* start Input material *
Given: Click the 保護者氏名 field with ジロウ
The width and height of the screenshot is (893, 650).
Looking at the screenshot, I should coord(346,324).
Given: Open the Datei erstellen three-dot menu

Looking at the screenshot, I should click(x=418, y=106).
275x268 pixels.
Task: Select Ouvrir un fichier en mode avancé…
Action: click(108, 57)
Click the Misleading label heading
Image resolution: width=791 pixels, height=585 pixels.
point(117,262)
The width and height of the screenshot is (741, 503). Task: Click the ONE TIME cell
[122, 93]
* end Input material *
* start Input material *
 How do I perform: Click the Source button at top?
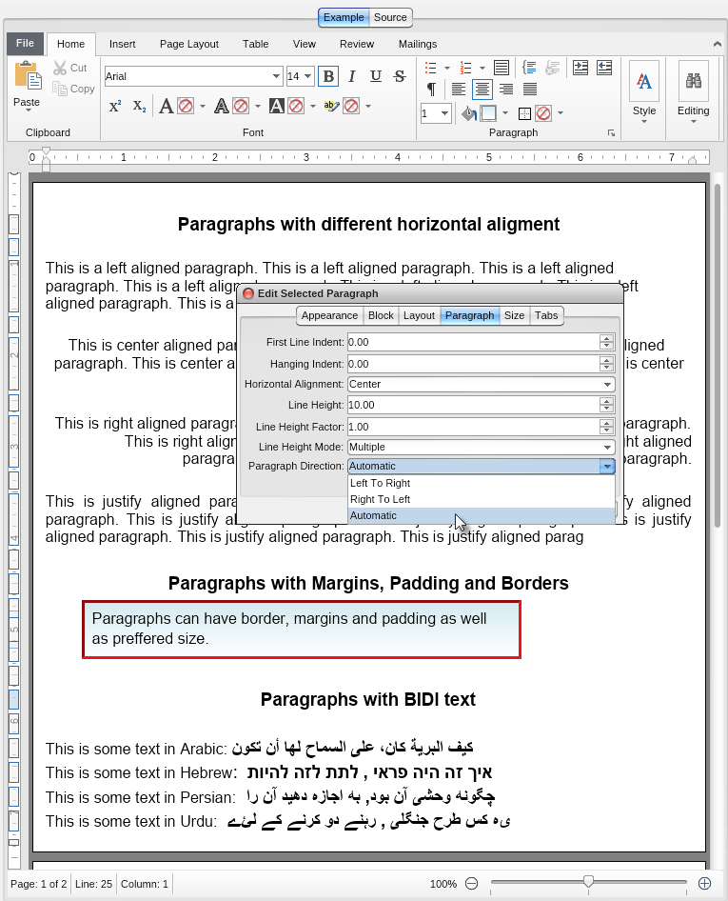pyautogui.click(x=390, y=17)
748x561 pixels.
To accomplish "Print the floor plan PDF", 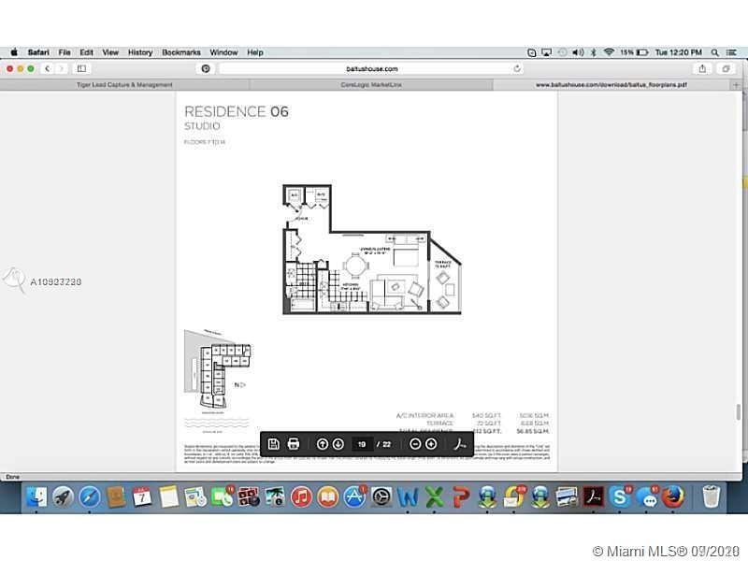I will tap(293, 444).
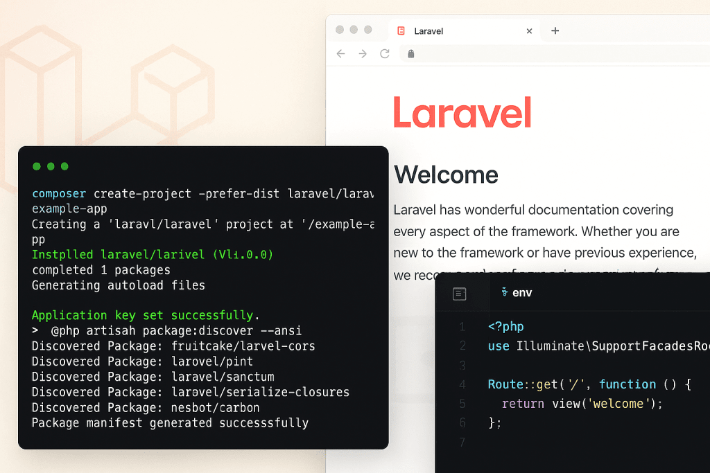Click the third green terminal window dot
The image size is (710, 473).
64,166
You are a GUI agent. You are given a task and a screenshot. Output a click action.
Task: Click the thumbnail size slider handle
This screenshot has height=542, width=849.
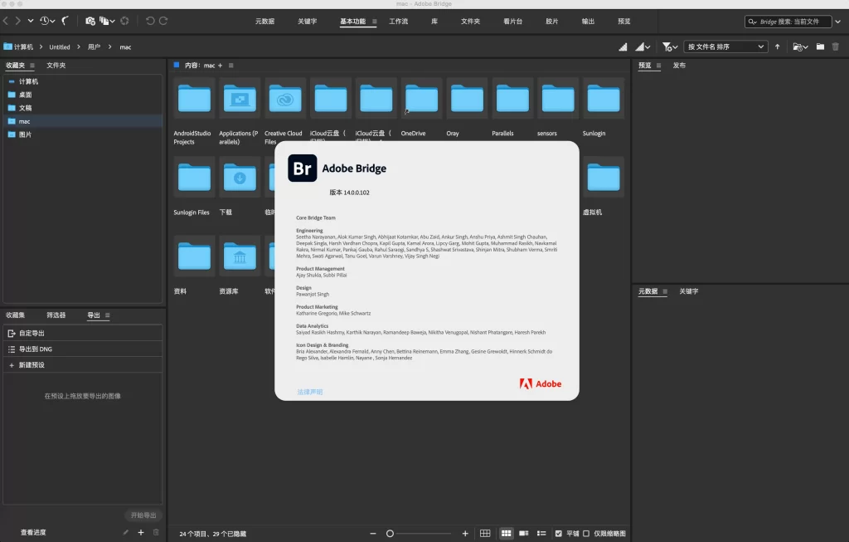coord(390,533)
* end Input material *
* start Input material *
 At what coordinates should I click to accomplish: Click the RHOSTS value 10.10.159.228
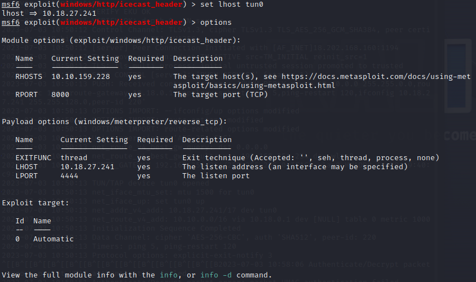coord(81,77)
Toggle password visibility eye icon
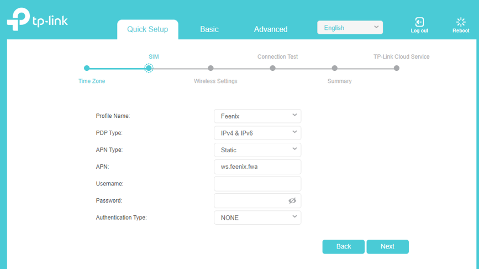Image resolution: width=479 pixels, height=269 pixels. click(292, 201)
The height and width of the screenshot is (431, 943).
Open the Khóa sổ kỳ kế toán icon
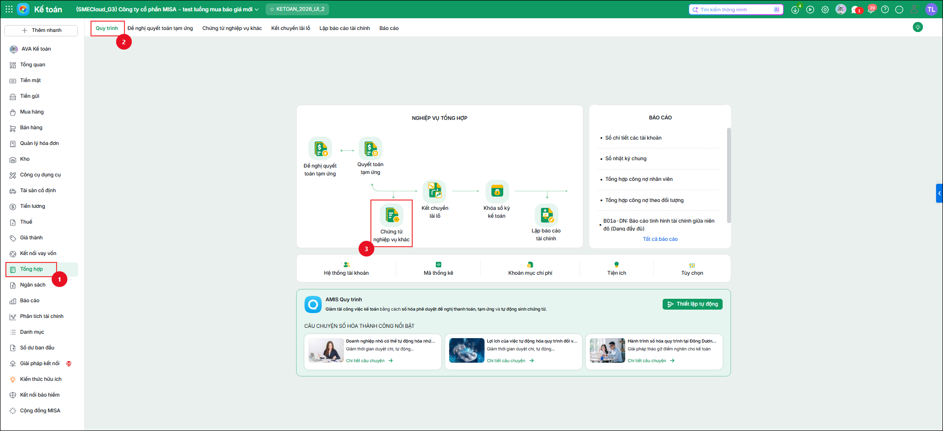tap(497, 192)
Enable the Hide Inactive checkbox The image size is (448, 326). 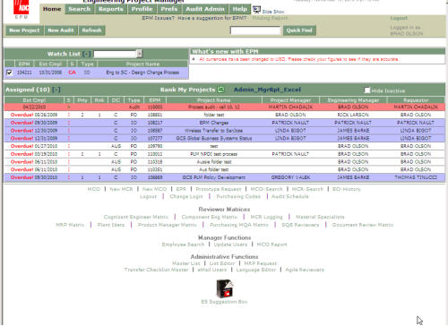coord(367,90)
* end Input material *
Task directions
Retype the lines of the listing word for word, starting at the line that contains "Given: Click the 保護者氏名 field with ジロウ" and ending at the line that contains "point(117,262)".

Reply to the exercise
Given: Click the 保護者氏名 field with ジロウ
The width and height of the screenshot is (893, 650).
Looking at the screenshot, I should coord(346,324).
Given: Open the Datei erstellen three-dot menu

Looking at the screenshot, I should click(x=418, y=106).
275x268 pixels.
Task: Select Ouvrir un fichier en mode avancé…
Action: click(108, 57)
Click the Misleading label heading
Image resolution: width=791 pixels, height=585 pixels.
point(117,262)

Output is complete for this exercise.